Additionally, steel-cut oats grainy texture looks like red lentils which keeps them easily disguised.
How To Make High Protein Vegan Oatmeal
And to make it? Just add all the ingredients together, bring the protein porridge to a boil, then reduce it to a simmer for 25-30 min. Stir occasionally to prevent sticking, and then top it with your favorite nuts for heart-healthy fats!
Could it be any easier?
Vegan Protein Oats Recipe Video
Watch how easy it is to make protein oatmeal vegan.
Variations Of Lentil Oatmeal
For this recipe, I added pumpkin puree for a Vitamin A-rich vegetable, and pumpkin pie spice mix for flavor!
High protein vegan oatmeal is just as versatile as regular oatmeal, so any flavor combo will work well.

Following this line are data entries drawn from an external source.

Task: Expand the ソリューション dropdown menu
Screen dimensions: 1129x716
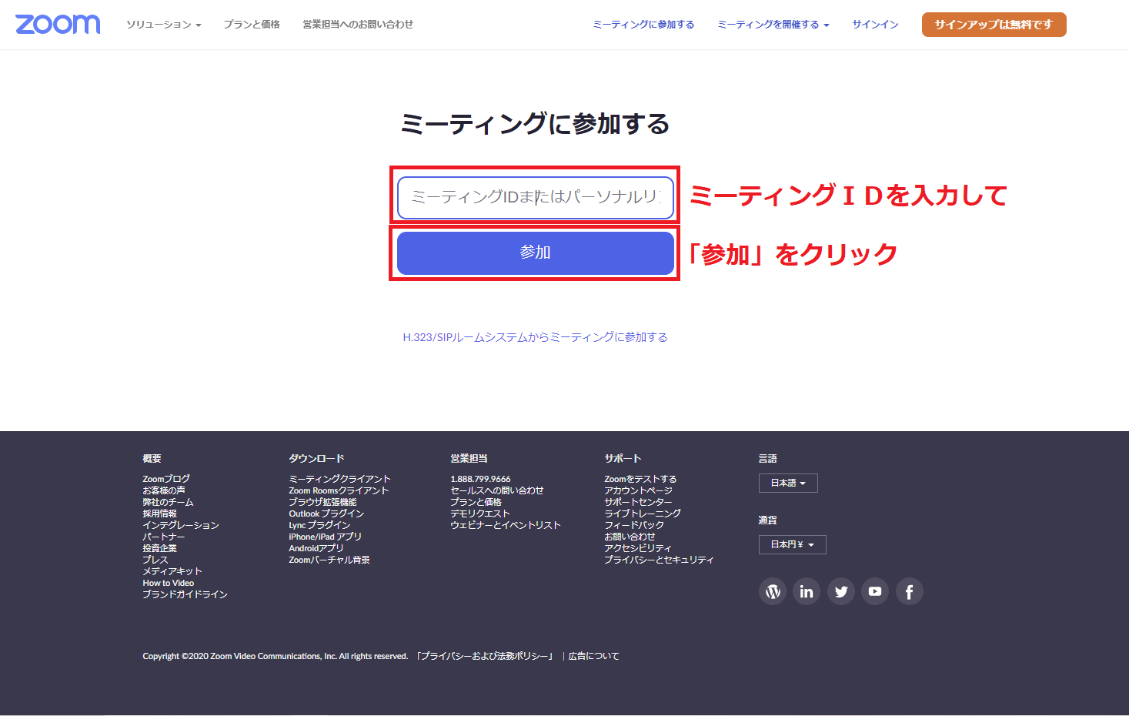Action: click(163, 25)
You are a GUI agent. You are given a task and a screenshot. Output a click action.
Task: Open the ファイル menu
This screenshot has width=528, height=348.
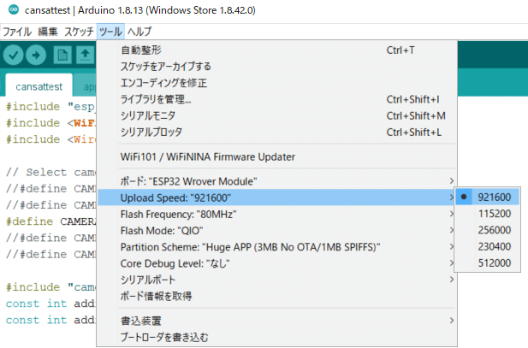pos(17,32)
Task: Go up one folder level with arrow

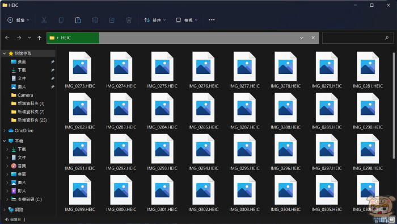Action: point(39,38)
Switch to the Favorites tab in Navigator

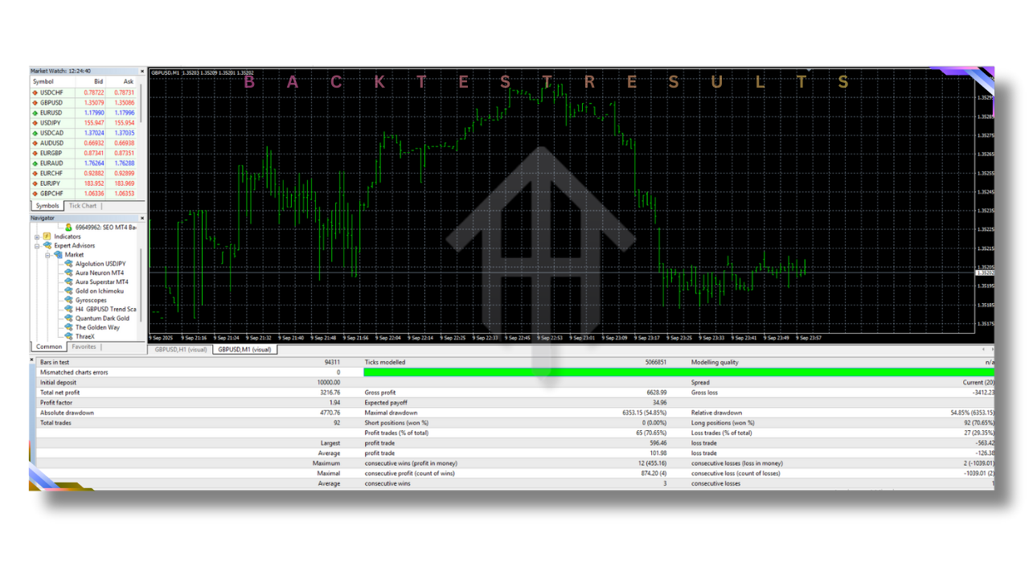(84, 347)
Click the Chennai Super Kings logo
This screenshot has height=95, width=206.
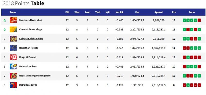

Switch it up depending on what’s in your pantry so you won’t tire of it easily
This recipe is vegan as is!
The ingredients in the recipe are naturally gluten-free, just be sure your oats are made in a certified gluten-free facility.
Heart Healthy Add-Ins
- flaxseed (for more fiber)
- chia seed (for more omega 3)
- hemp seed (for more protein)
Try Adding Vegetables and Fruits
- carrots (with carrot cake spices)
- applesauce (with apple pie spices)
- I’ve even heard of cauliflower or zucchini (although, I’ve never tried it myself)
Other Oat Recipes
And low sodium oatmeal, vegan protein oatmeal, overnight oat bran, pecan pie overnight oats, pb2 overnight oats, turmeric energy balls, low sodium pancakes, pumpkin protein balls, turmeric oatmeal, list of oatmeal recipes, list of oat bran recipes and blueberry cheesecake overnight oats.
I hope you enjoy this lentil porridge as much as I do! The flavor options are endless for this protein-rich breakfast, so have fun with it!
And if you LOVE this recipe and are interested in other heart-healthy recipes, subscribe to my YouTube channel. I’d love to have you follow along to learn even more heart-healthy recipe ideas from yours truly! Click here to subscribe @theheartdietitian!
Vegan Protein Oatmeal (No Protein Powder)
- 1 cup steel cut oats
- ¼ cup pumpkin puree
- ½ cup red lentils sorted and rinsed
- 1½ cups soy milk
- 3 cups water
- ¼ tsp salt
- 1 tsp pumpkin pie spice
- ¼ cup walnut
- Add the water, salt, lentils and oats. Bring to a boil and stir.
- Reduce the heat to medium, add the milk and stir well.
- Cover and continue to cook 25-30 minutes, until the lentils and oats are cooked and most of the liquid is absorbed. Stir occasionally.
- Once cooked, add the pumpkin and nuts.